* **Data for review**:
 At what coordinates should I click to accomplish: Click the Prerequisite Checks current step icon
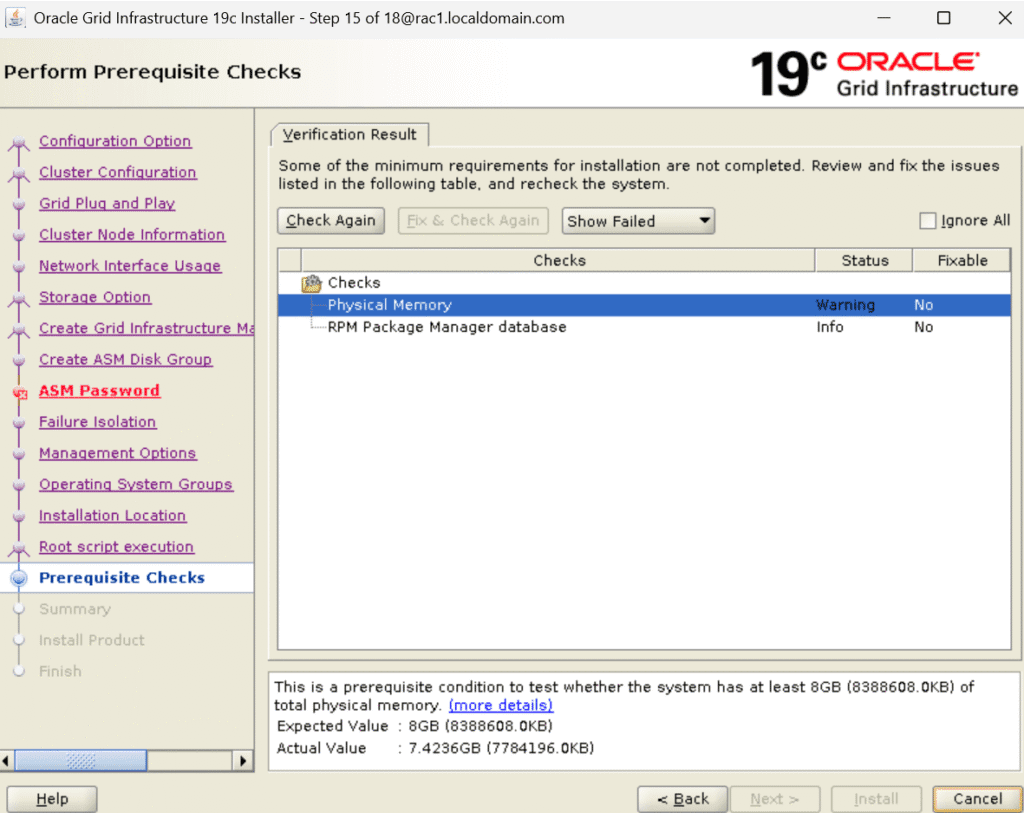[x=19, y=578]
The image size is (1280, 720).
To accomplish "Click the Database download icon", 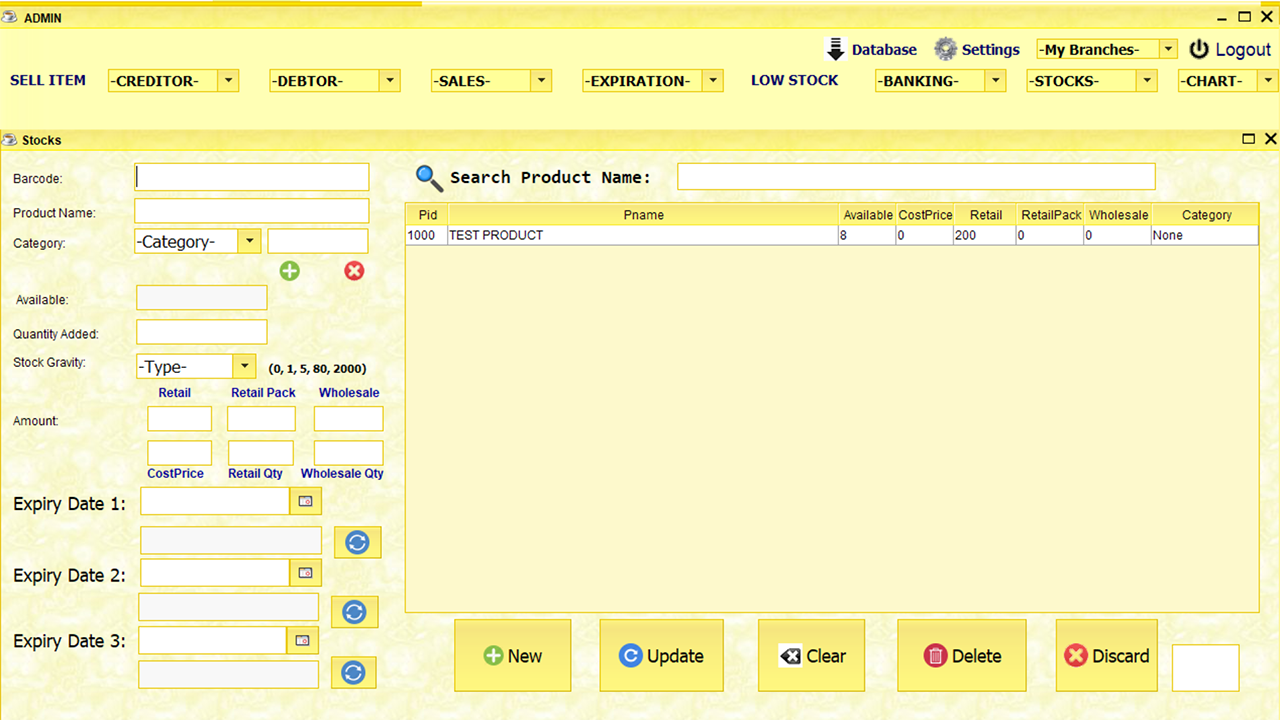I will (x=836, y=48).
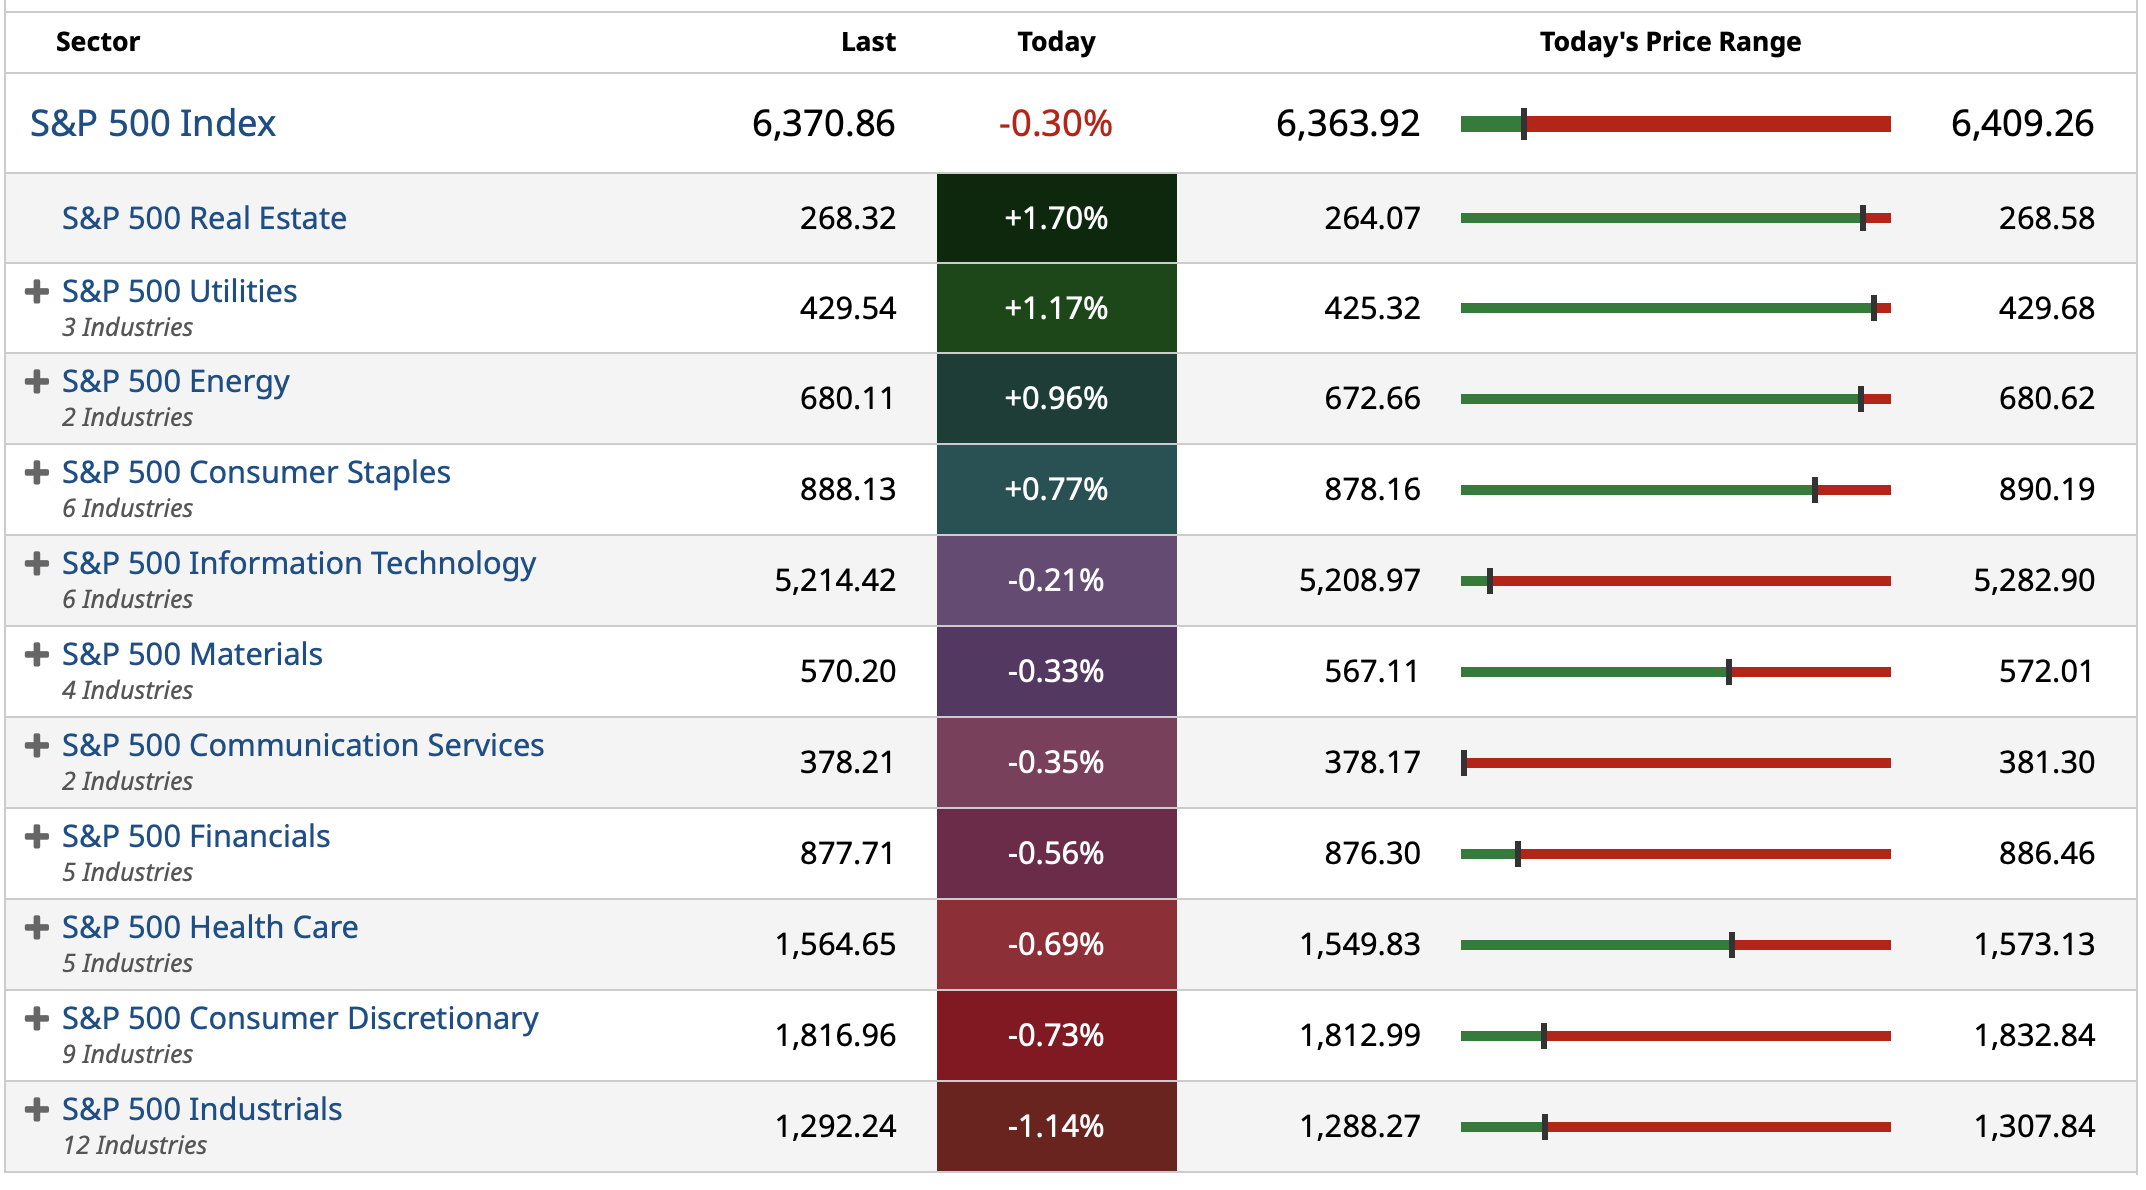The height and width of the screenshot is (1190, 2146).
Task: Click the S&P 500 Index price range bar
Action: [1675, 124]
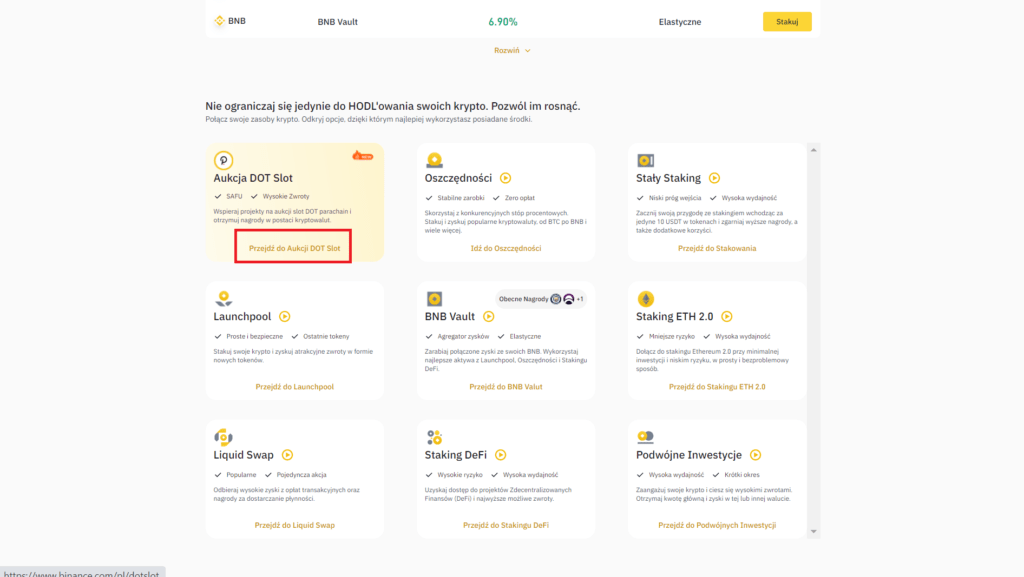Open Przejdź do Aukcji DOT Slot link
The image size is (1024, 577).
click(294, 248)
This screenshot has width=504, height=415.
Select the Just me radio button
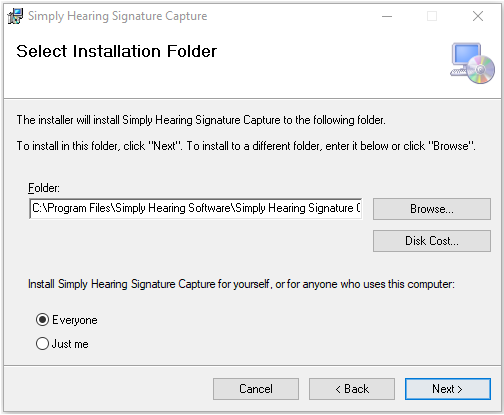point(42,344)
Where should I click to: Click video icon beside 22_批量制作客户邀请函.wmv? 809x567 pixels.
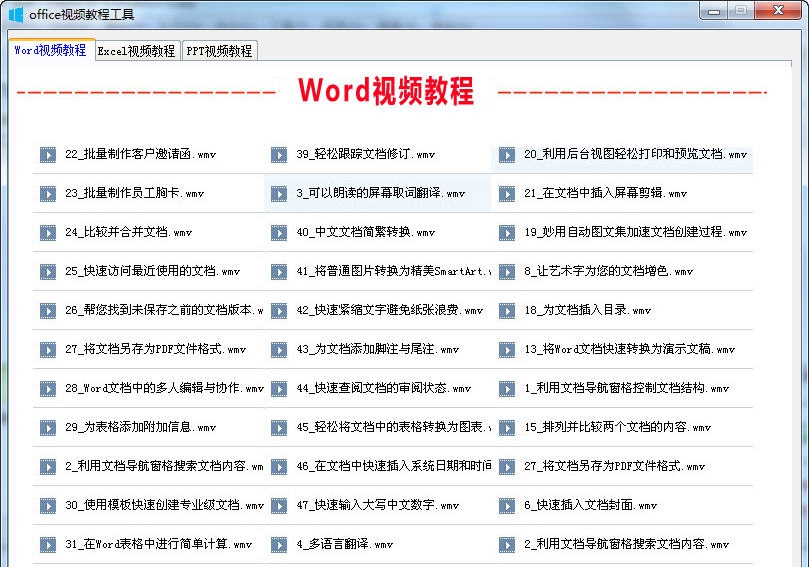click(x=48, y=155)
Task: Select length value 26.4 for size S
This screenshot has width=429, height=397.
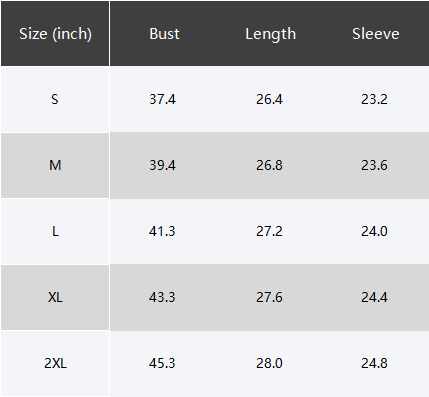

* **Brief**: Pictures stay out of this copy. Retype exactly the lines from the one with "Where should I" through the last line of the data, both ends included, and nothing more.

* **Task answer**:
Where should I click to: Click video icon beside 22_批量制作客户邀请函.wmv? 809x567 pixels.
click(x=48, y=155)
Task: Select length value 26.4 for size S
This screenshot has width=429, height=397.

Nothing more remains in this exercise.